Qué hacer >>
- A) Responde estas preguntas sobre el texto acerca de la escritura:
(i) ¿A qué personaje quisiera parecerse quien escribe?
(ii) ¿En qué convirtió su escritura, según el texto?
(iii) ¿De qué manera entrega lo que nace de sí?
- B) Continúa, por favor, el texto sobre la escritura a partir de donde termina.

Extracto seleccionado >>
⟨
9 de septiembre de 2021

Siempre hay un precio que pagar

A veces me paralizo ante la hoja en blanco.

Quisiera ser Loki, tener el don de la verborragia y el disfraz aunque no tenga nada para decir. Pero el problema es que siempre siento que tengo algo que escupir.

El universo que se mueve dentro no encuentra vía para la expresión, y eso que siento que nací para esto: para dejar salir las palabras.

Este espacio siempre ha sido el lienzo en blanco de muchos años de búsqueda personal, de autoconocimiento, de permitirme vomitar todo eso que me rugía dentro. Y lo abandoné, como en la vida se abandonan muchas cosas, por otras, por vergüenza, o tal vez porque preferí escribir más hacia adentro y mostrar menos hacia afuera. O porque convertí mi escritura en un trabajo de la mano de las estrellas.

Me pregunto, me sigo preguntando, qué es lo que a los que escribimos nos despierta las ansias de publicarlo, de mostrarlo, de editarlo, imprimirlo. Entregarlo. Creo que me respondo allí, en medio de esa búsqueda frenética de explicaciones, que lo que nace de mí no me lo quiero quedar para mí solita. Lo entrego, como entrego todo cuando amo, sin filtro. Con la esperanza de que llegue a un otro que sienta que lo necesitaba leer.
⟩
Datos guardados >>
⟨
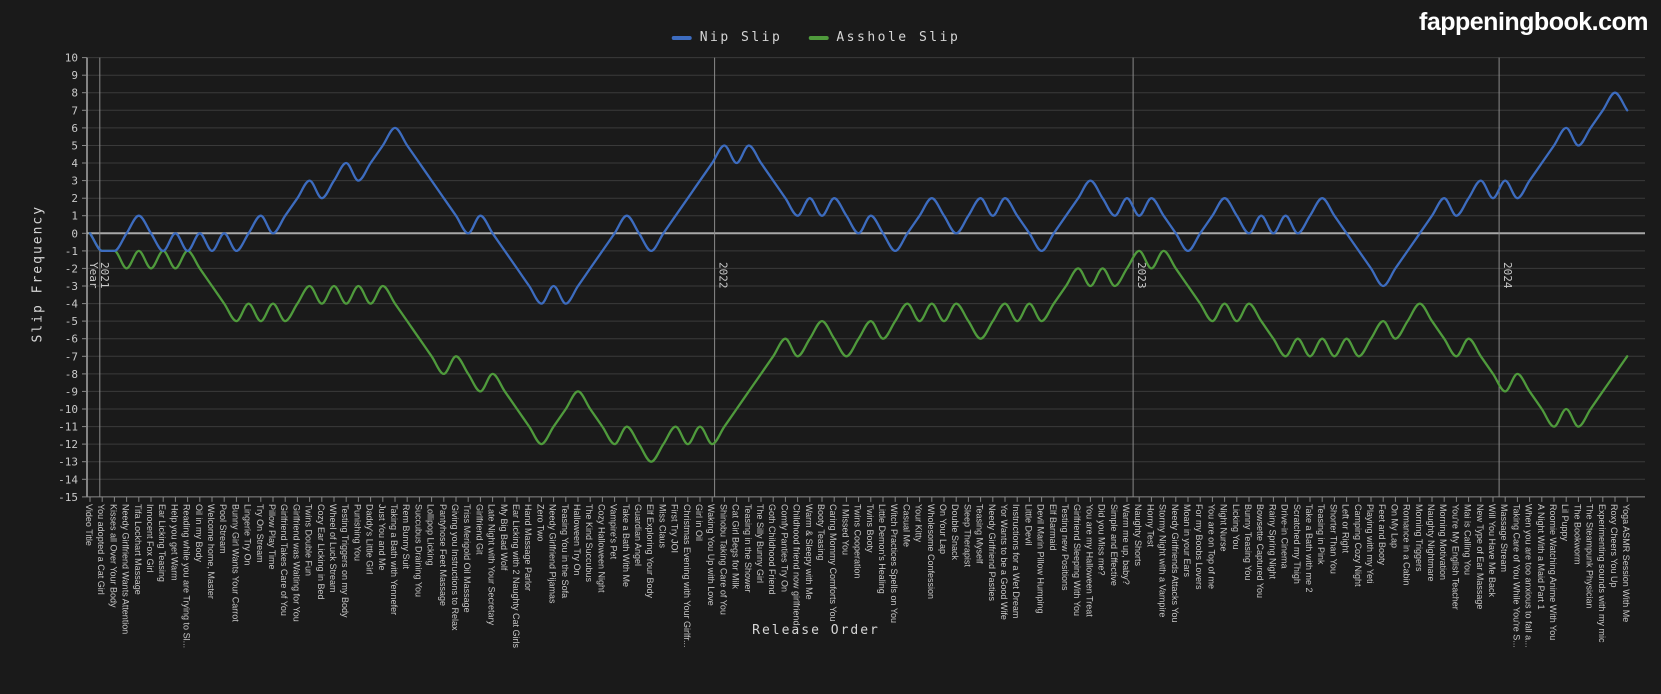 This screenshot has width=1661, height=694. What do you see at coordinates (1370, 544) in the screenshot?
I see `x-tick-label: Playing with my Yeti` at bounding box center [1370, 544]. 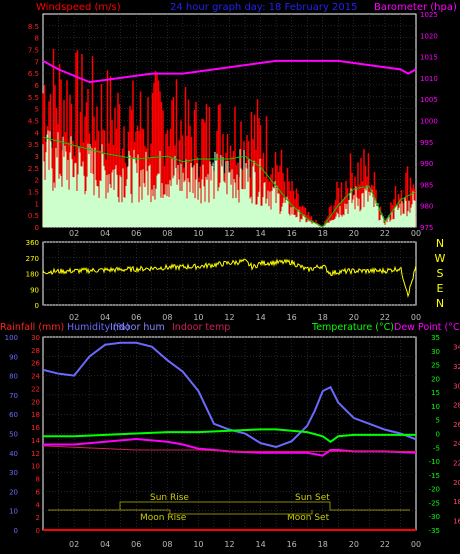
⟩
Respuestas por tarea >>
- A)
(i) A Loki.
(ii) En un trabajo de la mano de las estrellas.
(iii) Sin filtro, como entrega todo cuando ama.

- B)
O quizás es por simple narcisismo, y no hay tanta vuelta que darle.

Aunque eso es complejo, porque buscar lo simple es lo más complejo que existe. ¿Cómo van a ser las cosas así porque sí? ¿Cómo van a suceder sincronías que no tengan explicación? ¿Cómo puede ser que vivamos en un mundo carente de sentido, lleno de lógica y raciocinio solamente? ¿Cómo no vamos a creer que todo es complejo porque de otra manera no podríamos creer en la magia?

Soy intensa. Sé que he sido demasiado asfixiante, agotadora y extremadamente crítica conmigo misma. A veces lo sigo siendo, me es difícil dejarme en paz.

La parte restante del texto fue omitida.